AS: There was a point when Ashraf asked me how much I earned and then I realized the ludicrousness of the situation. And I thought that it was a very intrusive project, when it came to the life of Ashraf, and it was only fair that I share what bits of my life intersect. And I just thought that that would … I didn’t want to completely out myself. I did manage to kind of put it out there, and make it clear to the reader that a lot of questions that they’re dealing with, I’m dealing with them too. You’ve got to also write about yourself. But at the same time, I didn’t want to make it a book about myself and my feelings, because I thought those were the least interesting parts of the story.

 

SS: Now that you’ve been traveling and talking to people around the world, to live audiences, reporters and the like, how has your relationship to Ashraf changed? Do you feel any obligation to him? Do you feel you’re an ambassador for him? Who has he become since you’ve published the book?

 

AS: You know that Ashraf’s dead, right? He died around the time that we were correcting the galleys. I tried to contact him and I couldn’t. I went to Calcutta and found that he had died. So I guess I am, in some ways, an ambassador for Ashraf. One of the things that I want to do when I get back to India is to try and find his children, though I have absolutely no idea how I’ll do it. But it’s a strange, strange situation, because in some ways, if Ashraf were alive, it would’ve been easier.
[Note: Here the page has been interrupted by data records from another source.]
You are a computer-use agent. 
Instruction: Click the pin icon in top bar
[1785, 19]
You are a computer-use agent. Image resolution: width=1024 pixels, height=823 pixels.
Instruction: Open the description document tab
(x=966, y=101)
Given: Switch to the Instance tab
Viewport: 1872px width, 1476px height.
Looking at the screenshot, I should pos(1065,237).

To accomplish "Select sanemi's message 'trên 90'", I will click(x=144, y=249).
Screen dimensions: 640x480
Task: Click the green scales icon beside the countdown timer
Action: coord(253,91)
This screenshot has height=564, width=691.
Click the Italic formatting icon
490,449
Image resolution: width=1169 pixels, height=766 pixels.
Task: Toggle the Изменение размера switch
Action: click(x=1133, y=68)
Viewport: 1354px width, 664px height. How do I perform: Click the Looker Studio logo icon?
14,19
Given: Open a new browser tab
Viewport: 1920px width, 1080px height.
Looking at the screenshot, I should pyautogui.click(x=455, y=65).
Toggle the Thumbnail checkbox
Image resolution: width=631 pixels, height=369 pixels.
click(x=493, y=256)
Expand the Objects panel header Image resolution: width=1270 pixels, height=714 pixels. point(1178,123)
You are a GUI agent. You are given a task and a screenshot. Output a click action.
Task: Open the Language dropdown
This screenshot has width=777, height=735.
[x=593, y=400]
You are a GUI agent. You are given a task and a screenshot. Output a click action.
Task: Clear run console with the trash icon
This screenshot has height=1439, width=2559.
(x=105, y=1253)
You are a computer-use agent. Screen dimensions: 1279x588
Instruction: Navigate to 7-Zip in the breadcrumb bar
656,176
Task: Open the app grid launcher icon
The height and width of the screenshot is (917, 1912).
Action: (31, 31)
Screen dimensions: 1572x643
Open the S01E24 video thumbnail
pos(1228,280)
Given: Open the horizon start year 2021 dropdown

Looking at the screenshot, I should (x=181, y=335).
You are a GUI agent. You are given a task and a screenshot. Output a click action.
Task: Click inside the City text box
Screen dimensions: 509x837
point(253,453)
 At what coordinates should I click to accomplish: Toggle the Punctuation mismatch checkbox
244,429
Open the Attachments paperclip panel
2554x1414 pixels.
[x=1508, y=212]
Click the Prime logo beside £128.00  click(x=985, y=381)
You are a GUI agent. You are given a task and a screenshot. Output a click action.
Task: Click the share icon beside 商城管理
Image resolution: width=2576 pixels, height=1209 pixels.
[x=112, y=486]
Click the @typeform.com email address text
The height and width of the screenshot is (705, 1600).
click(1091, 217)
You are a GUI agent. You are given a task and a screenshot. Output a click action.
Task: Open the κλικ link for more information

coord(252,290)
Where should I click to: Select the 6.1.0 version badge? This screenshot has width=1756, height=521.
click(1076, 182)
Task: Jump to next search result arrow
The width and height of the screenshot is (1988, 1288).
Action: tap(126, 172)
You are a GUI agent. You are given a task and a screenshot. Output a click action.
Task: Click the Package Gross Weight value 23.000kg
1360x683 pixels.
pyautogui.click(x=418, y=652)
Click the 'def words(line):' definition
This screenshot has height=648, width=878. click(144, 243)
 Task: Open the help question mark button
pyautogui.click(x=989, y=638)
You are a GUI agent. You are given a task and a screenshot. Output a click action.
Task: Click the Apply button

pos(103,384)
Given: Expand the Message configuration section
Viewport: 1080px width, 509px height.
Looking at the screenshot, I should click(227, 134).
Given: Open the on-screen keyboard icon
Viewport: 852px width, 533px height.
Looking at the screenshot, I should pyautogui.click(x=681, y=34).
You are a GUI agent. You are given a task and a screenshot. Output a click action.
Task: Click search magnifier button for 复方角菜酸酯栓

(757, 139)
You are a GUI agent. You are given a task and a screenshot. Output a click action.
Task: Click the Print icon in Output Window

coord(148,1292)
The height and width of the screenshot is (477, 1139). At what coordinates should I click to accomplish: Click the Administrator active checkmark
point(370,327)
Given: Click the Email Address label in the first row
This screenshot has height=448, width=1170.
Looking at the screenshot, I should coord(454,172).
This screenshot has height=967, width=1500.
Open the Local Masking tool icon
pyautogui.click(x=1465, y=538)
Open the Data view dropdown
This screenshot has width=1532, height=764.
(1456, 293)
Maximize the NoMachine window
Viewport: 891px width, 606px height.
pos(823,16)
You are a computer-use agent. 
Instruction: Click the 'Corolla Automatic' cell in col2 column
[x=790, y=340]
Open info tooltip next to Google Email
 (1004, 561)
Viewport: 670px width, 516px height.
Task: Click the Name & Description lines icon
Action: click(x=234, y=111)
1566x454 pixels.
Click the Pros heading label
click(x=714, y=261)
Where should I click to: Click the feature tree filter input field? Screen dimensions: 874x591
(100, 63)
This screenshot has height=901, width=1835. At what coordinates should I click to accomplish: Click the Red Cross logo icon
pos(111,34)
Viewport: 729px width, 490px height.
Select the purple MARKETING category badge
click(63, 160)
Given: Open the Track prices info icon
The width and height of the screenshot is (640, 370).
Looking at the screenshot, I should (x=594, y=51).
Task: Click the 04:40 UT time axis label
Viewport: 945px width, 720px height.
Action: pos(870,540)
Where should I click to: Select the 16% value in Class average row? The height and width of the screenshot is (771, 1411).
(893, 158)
We would’ve had a chat and then had a kind of honest conversation of “Okay, you know, this is how much money the book has made me, and, you know, let’s figure it out.” But now, I’m not sure how to figure this out in some way.

 

SS: Yeah. Do you miss him?

 

AS: I miss him a great deal. After he died, I thought of writing a long piece. Ashraf and I—I mean, we’d kind of stretched on for five years. When my friend told me he had died, I reached into my bag, and I started saying, “When did he die? How did he die?” And then my friend said, “Are you working on the last chapter of your book?” I was just gutted. I was absolutely gutted. “No.” And then I found myself thinking about whether this is a feeling that maybe I could engage with words. Which I didn’t think was true. It’s a strange moral place to inhabit.

 

SS: Do you miss the Delhi that he inhabited and whose spaces you shared?

 

AS: I do. I go back every now and then—and I realized that it’s never going to be the same. Primarily because the people who actually treated me like a person are now gone. I had a period where I was sort of an insider-outsider, where I would show up and just kind of slip into the streets. But that space is gone, because all of us who made that space are gone.